When we look critically at the issues around understanding and trying to manipulate or manage these “systems of systems” we discover that quite often – perhaps most often – we encounter problems. Either we do not get the expected outcome, or (worse perhaps) we get perverse outcomes. In the context of catchment management an executive of the UK Environment Agency once asked me in a meeting in London “why is it, Graham, that when we use the same programs of works and measures in different places, we get different outcomes; and when we use different works and measures in different places we often get the same outcome (or none!)”. In my reply I quoted Star Trek…. “It’s life Jim, but not as you know it”. [Actually that was a misquote: that quote comes from a 1987 song ‘Star Trekkin’, sung by The Firm].

As it turns out this problem of weak predictability and/or perverse outcomes is widespread – but little discussed. We have a problem of what Margaret Heffernan call in her book “willful blindness”. There is an elephant in the room. So this blog is going to drag the elephant out from under the table and have a close look at it. I am going to argue that it’s time to stop “just muddling through” and hoping for the best – which is what we do most of the time. We can, and must, do better.

In doing so we’re going to have to address two main issues. One the one hand we have a knowledge problem: What do we know? And how do we know it? What evidence do we have? We always have imperfect knowledge. There is much uncertainty, particularly when we couple “hard” and “soft” systems together. On the other hand we have a collective action problem: even assuming we had perfect knowledge: How should we act? How do we live? What kind of outcomes do we desire, and what should we expect?

About a decade ago when I began this journey to understand these problems with the management of systems, I thought this was going to be straightforward scientific problem. More focused research, I thought, would give us knowledge we could apply, and that would fix the problem. Ha! How wrong I was! Now I understand that “managing” a System of Systems composed of “hard” and “soft” components – think, for example, of a catchment with everything from land uses and the river, to people, enterprises, infrastructure, urban development – raises all kinds of philosophical, methodological, social, political and ethical issues.

So this blog is going to venture out into all kinds of disciplines to try to reach a new understanding and synthesis of the challenges we face. We’ve known about many of these issues for a very long time; a lot of what I will write about has been in the literature for decades.
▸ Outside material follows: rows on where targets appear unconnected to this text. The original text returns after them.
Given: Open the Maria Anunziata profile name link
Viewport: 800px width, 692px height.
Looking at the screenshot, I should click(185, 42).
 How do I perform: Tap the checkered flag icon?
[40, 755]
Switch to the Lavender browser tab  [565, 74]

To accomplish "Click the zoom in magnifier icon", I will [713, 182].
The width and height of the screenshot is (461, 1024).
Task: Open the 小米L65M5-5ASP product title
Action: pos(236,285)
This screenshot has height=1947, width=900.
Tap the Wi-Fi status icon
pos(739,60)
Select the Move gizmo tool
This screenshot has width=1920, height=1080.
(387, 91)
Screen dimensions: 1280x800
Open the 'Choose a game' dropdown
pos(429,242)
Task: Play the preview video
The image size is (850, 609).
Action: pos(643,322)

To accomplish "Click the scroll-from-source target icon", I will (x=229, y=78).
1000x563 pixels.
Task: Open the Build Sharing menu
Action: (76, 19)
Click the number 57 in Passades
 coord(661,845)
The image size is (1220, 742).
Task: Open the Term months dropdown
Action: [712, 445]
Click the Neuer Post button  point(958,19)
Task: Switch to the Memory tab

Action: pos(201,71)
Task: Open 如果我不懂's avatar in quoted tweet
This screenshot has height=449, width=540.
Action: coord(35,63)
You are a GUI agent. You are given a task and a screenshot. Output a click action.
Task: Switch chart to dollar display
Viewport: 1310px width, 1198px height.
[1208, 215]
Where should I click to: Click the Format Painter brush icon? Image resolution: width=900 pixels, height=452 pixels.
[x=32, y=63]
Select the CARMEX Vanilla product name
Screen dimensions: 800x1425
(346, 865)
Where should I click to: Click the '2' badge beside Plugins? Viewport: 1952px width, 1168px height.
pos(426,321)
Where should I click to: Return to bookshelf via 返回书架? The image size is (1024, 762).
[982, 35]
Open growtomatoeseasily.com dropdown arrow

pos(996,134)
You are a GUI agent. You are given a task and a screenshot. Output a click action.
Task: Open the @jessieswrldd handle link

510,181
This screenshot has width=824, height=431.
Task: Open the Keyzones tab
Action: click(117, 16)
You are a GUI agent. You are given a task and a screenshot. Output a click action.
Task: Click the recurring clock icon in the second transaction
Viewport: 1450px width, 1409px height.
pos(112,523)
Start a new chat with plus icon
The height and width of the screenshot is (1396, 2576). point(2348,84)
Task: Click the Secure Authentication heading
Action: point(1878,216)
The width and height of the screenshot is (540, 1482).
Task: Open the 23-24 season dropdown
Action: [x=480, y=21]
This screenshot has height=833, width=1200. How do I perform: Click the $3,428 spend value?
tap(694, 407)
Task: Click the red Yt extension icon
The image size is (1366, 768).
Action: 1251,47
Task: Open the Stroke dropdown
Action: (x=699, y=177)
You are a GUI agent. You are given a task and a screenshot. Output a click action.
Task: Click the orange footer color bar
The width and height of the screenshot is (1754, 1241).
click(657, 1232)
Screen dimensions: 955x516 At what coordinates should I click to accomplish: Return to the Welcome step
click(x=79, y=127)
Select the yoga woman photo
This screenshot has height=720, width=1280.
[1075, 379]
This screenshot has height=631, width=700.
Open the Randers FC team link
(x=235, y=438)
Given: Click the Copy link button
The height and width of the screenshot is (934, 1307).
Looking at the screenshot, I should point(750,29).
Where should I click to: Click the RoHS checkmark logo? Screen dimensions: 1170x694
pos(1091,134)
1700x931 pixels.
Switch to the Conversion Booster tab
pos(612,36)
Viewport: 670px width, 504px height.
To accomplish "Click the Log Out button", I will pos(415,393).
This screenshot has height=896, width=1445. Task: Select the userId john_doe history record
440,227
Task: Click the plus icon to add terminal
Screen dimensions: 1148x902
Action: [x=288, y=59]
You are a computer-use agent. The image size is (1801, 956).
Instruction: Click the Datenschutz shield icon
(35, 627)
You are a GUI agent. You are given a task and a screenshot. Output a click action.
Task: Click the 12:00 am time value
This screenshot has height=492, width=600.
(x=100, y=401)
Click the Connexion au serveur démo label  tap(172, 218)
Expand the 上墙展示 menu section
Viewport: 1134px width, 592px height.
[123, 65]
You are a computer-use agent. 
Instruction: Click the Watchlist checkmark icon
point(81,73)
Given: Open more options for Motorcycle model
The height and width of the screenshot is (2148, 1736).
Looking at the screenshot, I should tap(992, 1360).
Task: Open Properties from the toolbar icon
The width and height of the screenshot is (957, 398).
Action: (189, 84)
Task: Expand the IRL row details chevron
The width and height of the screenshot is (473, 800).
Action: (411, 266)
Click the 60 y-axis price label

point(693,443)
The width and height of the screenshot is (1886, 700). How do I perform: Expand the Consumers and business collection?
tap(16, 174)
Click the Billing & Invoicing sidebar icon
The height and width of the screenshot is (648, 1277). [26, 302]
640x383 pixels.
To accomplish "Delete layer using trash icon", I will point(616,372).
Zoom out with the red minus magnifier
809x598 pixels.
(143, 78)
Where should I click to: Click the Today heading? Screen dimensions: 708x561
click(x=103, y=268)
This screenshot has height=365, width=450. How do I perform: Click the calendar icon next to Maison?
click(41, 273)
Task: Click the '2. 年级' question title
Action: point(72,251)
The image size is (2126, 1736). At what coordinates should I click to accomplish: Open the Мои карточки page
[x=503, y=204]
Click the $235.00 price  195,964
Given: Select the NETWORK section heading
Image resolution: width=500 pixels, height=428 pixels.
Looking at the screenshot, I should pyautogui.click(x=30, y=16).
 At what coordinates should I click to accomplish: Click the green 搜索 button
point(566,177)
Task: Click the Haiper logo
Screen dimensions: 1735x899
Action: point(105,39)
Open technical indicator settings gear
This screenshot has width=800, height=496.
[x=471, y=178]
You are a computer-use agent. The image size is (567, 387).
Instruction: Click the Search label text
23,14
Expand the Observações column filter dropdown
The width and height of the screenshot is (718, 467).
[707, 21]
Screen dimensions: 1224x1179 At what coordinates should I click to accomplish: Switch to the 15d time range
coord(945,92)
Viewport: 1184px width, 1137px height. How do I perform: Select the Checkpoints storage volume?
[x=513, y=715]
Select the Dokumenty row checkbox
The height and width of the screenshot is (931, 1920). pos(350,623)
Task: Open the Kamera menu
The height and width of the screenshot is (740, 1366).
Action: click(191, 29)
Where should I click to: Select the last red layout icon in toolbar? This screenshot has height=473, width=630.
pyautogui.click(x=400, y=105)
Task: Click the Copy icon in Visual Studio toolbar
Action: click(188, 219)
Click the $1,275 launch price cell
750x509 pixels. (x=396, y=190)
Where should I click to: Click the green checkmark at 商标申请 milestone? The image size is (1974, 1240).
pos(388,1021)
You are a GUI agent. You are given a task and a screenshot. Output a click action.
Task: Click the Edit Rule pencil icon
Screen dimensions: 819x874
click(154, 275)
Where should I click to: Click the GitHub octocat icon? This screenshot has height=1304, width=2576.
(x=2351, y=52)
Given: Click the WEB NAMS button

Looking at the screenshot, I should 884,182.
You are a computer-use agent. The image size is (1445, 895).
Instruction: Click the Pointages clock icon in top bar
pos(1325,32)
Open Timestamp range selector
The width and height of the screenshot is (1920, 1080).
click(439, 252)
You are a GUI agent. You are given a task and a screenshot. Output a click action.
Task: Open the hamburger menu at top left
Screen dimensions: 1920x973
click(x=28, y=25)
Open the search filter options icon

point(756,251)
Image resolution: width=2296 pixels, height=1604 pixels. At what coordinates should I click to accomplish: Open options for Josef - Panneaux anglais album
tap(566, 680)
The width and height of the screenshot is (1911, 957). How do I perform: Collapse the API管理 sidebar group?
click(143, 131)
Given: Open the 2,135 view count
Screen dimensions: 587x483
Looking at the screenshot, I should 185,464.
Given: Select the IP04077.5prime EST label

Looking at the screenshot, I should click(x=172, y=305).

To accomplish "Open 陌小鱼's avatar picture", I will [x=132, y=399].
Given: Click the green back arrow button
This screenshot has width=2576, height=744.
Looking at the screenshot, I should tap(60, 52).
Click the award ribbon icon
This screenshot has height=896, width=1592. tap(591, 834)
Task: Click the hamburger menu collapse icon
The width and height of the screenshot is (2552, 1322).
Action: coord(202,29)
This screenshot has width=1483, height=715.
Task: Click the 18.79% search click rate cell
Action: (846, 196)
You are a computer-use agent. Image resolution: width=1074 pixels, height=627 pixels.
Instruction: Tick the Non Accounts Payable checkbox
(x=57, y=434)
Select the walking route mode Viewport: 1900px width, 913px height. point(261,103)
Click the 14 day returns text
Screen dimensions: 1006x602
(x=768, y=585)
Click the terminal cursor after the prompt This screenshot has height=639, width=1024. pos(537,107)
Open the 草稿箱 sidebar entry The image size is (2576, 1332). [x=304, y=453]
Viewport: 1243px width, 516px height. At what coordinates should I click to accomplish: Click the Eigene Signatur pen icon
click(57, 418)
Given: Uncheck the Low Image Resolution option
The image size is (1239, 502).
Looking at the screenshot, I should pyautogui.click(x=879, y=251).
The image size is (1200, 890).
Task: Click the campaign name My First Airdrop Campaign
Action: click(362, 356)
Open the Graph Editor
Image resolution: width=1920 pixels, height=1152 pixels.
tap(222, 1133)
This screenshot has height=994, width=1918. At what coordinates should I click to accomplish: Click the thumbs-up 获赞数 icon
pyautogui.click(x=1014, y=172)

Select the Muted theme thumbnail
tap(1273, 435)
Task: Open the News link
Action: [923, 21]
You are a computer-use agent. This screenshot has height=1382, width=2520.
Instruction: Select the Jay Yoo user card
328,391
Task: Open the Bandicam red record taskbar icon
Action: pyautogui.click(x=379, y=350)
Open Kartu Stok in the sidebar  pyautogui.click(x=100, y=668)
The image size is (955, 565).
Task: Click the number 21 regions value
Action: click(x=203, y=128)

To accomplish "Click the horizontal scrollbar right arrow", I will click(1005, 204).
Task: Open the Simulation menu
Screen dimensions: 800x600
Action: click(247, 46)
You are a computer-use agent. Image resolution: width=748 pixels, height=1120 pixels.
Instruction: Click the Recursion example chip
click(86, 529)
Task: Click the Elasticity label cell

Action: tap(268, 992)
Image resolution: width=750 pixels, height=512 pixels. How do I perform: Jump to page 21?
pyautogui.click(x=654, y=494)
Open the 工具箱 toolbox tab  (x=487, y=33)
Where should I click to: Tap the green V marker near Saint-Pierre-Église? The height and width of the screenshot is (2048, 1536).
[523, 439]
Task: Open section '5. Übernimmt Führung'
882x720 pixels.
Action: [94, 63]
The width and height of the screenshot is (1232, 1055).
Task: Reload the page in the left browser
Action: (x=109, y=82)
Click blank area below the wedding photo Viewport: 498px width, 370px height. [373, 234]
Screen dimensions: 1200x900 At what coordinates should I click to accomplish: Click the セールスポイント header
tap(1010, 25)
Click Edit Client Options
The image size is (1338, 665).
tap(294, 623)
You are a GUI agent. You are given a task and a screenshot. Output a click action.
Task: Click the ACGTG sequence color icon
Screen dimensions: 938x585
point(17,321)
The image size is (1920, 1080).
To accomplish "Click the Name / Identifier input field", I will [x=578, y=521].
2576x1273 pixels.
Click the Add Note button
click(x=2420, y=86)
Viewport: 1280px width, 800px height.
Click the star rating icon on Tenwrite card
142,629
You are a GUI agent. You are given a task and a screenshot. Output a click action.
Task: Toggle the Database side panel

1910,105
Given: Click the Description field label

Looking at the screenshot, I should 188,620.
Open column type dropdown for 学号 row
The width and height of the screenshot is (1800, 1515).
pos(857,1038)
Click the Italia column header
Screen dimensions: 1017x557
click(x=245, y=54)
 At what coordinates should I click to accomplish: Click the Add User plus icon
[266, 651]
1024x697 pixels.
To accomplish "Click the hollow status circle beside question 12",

What I seek here is a new insight and a new basis for more successful interventions.

So this is going to be quite some elephant! And the 13th century parable about the blind Sufi and the elephant was right: blind people holding different pieces of the beast envisage the whole in very different ways. We have many different ways of being willfully blind – and that just makes the story even more interesting!  I hope you will join me as the weeks go by.